Output all the entries below. Each must match exactly.

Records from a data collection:
'''

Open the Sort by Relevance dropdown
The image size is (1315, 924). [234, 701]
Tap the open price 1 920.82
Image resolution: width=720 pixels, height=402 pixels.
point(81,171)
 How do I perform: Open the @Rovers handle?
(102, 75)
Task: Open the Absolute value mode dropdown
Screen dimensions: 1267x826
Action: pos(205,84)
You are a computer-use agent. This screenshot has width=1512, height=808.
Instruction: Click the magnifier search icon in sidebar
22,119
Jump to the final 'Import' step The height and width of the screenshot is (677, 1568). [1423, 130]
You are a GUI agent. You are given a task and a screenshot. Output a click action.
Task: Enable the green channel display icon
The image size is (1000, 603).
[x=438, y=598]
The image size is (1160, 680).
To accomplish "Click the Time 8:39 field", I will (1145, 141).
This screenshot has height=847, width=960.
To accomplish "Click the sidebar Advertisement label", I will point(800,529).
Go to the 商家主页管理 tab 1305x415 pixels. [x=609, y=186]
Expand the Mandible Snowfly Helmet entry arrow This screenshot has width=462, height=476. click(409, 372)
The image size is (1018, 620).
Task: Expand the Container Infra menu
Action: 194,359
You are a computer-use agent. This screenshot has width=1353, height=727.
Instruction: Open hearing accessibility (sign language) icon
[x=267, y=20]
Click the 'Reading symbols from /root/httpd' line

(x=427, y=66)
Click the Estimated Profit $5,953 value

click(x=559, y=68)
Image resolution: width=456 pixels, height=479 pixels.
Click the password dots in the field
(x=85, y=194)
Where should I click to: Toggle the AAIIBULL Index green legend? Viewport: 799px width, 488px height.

'''

ANSWER BOX
Open the Sort by Relevance dropdown
The image size is (1315, 924). [234, 701]
Tap the open price 1 920.82
Image resolution: width=720 pixels, height=402 pixels.
point(81,171)
 How do I perform: Open the @Rovers handle?
(102, 75)
Task: Open the Absolute value mode dropdown
Screen dimensions: 1267x826
Action: pos(205,84)
You are a computer-use agent. This screenshot has width=1512, height=808.
Instruction: Click the magnifier search icon in sidebar
22,119
Jump to the final 'Import' step The height and width of the screenshot is (677, 1568). [1423, 130]
You are a GUI agent. You are given a task and a screenshot. Output a click action.
Task: Enable the green channel display icon
The image size is (1000, 603).
[x=438, y=598]
The image size is (1160, 680).
To accomplish "Click the Time 8:39 field", I will (1145, 141).
This screenshot has height=847, width=960.
To accomplish "Click the sidebar Advertisement label", I will point(800,529).
Go to the 商家主页管理 tab 1305x415 pixels. [x=609, y=186]
Expand the Mandible Snowfly Helmet entry arrow This screenshot has width=462, height=476. click(409, 372)
The image size is (1018, 620).
Task: Expand the Container Infra menu
Action: 194,359
You are a computer-use agent. This screenshot has width=1353, height=727.
Instruction: Open hearing accessibility (sign language) icon
[x=267, y=20]
Click the 'Reading symbols from /root/httpd' line

(x=427, y=66)
Click the Estimated Profit $5,953 value

click(x=559, y=68)
Image resolution: width=456 pixels, height=479 pixels.
Click the password dots in the field
(x=85, y=194)
Where should I click to: Toggle the AAIIBULL Index green legend? Viewport: 799px width, 488px height.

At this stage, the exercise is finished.